Today the Center for Equal Opportunity will release a study by Drs. Robert Lerner and Althea Nagai, “Preferences at the University of Virginia.” The report buttresses conclusions drawn in a similar study published earlier this year by CEO, namely that UVa discriminates against whites and Asians and in favor of blacks and Hispanics in its undergraduate admissions.
After the earlier study was released, UVa questioned CEO’s statistics, suggesting that perhaps the disparities we found were better explained by preferences awarded to in-state applicants, rather than by racial or ethnic factors. This suggestion is a principal focus of the new study, and it turns out that the defense won’t wash.
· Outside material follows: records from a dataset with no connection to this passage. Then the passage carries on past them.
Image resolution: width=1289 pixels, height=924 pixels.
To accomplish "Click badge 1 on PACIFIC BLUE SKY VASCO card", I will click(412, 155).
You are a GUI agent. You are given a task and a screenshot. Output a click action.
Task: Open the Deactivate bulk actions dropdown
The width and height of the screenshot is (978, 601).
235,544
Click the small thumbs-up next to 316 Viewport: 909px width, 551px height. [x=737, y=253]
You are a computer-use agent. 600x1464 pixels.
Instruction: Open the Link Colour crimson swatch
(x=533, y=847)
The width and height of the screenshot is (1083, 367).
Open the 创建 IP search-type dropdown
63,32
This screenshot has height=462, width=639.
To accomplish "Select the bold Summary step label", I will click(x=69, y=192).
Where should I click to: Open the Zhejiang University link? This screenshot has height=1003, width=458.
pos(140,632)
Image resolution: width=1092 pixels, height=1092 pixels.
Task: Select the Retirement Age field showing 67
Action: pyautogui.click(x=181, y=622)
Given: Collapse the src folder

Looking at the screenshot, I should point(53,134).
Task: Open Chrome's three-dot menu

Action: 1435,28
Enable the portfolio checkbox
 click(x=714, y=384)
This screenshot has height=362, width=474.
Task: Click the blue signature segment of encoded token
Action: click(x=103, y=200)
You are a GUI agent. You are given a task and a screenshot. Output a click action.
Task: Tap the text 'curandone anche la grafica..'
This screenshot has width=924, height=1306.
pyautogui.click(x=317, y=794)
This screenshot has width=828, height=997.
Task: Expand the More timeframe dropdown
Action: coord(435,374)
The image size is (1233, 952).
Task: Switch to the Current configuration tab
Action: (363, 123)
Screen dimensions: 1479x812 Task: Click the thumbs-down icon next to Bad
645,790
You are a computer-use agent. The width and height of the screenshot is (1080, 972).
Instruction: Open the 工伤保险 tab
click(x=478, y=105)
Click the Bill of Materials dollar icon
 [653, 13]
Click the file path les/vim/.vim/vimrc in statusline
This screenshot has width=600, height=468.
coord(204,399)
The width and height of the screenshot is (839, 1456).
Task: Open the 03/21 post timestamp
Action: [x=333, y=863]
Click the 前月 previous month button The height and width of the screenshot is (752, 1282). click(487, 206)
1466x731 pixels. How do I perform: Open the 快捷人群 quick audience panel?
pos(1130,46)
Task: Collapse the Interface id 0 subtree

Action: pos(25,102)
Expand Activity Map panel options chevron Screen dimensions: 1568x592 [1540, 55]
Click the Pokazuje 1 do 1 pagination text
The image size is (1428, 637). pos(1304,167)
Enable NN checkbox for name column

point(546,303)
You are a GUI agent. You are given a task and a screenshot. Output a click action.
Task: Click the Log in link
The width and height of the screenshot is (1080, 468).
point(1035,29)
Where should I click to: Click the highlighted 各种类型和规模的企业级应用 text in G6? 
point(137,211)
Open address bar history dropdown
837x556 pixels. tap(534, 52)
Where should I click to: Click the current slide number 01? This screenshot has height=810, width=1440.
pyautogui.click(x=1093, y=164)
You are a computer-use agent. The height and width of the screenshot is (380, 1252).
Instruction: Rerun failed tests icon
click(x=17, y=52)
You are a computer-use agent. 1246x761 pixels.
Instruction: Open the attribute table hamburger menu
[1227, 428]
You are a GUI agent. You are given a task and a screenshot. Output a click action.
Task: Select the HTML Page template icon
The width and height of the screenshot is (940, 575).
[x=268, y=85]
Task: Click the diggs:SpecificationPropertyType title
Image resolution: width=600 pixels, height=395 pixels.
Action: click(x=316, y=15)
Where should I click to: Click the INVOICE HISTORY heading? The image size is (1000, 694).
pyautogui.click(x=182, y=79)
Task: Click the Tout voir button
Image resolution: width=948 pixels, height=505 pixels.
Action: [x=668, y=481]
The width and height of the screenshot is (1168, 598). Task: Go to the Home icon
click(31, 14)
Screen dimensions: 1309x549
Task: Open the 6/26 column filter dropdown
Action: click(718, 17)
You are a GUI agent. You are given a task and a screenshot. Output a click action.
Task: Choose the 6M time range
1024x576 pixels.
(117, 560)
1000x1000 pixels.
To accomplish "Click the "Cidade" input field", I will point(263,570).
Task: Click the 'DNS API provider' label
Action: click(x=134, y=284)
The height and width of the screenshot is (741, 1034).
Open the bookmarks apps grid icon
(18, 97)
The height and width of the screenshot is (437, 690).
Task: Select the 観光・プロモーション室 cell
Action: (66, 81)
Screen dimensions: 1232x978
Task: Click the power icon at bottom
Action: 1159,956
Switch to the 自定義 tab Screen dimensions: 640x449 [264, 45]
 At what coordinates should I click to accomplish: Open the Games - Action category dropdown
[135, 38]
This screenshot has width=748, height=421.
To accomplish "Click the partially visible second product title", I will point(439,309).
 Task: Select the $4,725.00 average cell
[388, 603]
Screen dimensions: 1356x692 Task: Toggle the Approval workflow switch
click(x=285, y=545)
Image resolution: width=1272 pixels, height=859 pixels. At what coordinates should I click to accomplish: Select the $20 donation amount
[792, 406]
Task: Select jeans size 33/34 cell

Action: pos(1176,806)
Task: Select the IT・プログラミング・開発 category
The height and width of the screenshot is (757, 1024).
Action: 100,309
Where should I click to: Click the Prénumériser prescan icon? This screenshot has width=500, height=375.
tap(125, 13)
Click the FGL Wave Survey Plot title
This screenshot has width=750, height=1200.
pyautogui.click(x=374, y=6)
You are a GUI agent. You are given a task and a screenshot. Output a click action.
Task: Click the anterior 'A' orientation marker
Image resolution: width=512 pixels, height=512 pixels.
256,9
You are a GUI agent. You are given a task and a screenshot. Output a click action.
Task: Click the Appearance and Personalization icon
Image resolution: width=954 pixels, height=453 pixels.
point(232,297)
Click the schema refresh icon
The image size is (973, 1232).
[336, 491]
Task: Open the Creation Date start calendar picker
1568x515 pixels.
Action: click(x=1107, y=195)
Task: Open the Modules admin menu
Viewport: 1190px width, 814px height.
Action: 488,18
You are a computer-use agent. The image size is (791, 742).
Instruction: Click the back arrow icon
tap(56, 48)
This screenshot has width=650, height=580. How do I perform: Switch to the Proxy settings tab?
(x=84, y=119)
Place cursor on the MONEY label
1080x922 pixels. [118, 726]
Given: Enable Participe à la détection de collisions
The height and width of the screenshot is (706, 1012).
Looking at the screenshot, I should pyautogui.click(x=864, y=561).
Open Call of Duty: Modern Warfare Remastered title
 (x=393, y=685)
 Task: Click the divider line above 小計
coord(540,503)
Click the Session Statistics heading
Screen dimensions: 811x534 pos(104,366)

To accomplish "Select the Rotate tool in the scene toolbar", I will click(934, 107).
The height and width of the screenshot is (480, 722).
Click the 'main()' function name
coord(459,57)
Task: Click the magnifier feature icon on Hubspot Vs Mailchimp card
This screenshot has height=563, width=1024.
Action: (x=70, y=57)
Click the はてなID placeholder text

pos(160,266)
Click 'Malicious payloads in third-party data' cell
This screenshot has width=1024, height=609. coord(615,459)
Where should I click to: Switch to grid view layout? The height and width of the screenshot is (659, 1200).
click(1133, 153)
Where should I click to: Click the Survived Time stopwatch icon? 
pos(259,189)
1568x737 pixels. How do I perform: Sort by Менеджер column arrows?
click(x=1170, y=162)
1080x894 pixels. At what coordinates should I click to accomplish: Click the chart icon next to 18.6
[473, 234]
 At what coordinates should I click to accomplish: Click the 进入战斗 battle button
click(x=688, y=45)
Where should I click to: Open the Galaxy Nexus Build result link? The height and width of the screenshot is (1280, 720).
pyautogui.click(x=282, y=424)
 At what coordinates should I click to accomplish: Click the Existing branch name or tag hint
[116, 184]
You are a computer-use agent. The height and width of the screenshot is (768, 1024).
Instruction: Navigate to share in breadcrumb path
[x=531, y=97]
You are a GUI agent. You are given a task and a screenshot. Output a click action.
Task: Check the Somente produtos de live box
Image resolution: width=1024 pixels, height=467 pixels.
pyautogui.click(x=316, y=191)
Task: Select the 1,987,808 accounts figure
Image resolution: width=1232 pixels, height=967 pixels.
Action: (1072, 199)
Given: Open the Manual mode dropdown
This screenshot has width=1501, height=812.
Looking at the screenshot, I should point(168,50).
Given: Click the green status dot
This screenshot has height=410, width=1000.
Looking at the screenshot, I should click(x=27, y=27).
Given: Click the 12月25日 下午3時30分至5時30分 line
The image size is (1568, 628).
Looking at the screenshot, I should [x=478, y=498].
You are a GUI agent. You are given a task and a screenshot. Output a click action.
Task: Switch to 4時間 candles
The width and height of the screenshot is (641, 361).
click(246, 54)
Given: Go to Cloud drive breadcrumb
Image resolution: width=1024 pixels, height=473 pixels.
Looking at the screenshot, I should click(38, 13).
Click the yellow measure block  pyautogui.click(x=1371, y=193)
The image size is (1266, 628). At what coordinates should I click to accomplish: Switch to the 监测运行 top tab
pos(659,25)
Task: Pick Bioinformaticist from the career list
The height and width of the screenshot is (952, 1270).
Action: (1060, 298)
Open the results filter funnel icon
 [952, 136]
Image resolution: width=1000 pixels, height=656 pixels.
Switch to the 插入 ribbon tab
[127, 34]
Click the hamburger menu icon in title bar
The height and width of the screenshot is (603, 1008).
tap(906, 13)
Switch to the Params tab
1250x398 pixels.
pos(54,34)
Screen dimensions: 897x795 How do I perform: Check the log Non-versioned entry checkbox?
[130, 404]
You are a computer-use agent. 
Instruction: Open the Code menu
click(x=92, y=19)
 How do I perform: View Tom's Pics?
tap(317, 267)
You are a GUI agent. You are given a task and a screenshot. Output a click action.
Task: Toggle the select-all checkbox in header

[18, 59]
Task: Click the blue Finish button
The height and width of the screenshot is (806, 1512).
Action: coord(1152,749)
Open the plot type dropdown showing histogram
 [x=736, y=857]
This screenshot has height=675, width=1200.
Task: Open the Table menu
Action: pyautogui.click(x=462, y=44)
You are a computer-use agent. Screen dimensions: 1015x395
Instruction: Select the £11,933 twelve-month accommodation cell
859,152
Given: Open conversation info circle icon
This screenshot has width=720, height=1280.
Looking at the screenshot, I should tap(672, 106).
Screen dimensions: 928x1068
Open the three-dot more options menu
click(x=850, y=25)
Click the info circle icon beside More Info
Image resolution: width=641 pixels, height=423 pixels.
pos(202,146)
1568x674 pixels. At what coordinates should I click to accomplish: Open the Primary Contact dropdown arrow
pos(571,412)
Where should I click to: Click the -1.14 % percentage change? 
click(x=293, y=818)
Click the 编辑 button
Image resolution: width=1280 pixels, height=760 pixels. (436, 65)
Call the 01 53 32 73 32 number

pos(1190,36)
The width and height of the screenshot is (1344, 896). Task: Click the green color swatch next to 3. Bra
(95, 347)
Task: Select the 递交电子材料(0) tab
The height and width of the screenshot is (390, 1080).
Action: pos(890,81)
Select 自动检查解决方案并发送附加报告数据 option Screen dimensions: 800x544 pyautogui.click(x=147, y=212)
CEO has obtained new, 1999 data that includes each applicant’s race and ethnicity, math and verbal Scholastic Aptitude Test scores, class rank, state of residence, and legacy status (that is, whether one of the student’s parents went to UVa). The study crunches the numbers and comes up with some interesting conclusions.
It is true that in-state and legacy applicants have an advantage in gaining admission. A complete logistic regression analysis shows that an in-state resident in 1999 had 15.8 times the odds of getting in compared to a nonresident with the same qualifications and the same race. A legacy applicant is 4.3 times as likely to gain admission vs. a nonlegacy.
But race is a far more powerful determinant of who gets in. The relative odds of black-to-white applicants controlling for test scores, high-school rank, legacy status, and residency is 111 to 1. In other words, a black applicant has more than a hundred times better chance of admission compared to an equally qualified white candidate.
Indeed, out-of-state African-Americans are admitted with substantially lower test scores and high-school ranks compared to in-state Hispanics, Asians and whites. In 1999 alone, UVa rejected 44 in-state whites, five in-state Asians, and three in-state Hispanics with higher SATs and high-school ranks compared to the median test scores and rank of black out-of-state students who were admitted.
Among all applicants, UVa rejected 1,209 whites, 107 Asians, and 25 Hispanics with higher test scores and ranks than the average black admitted. For all admitted, the composite median SAT scores for whites and Asians in 1999 were 180 points and 190 points higher than those for blacks, and 50 and 60 points higher than those for Hispanics. Blacks and, again to a lesser extent, Hispanics also had lower high-school ranks than whites and Asians who were admitted, though the gap here is smaller.
UVa’s response to our earlier report was schizophrenic. Its board of visitors quickly appointed a special committee to look into the school’s admission policies, and this fall it leaked out that the committee had in fact concluded there were significant problems. Then UVa president John T. Casteen revealed that last winter or early spring he had ended a policy of formally awarding admission points based on race to black applicants. He called his action a routine management matter.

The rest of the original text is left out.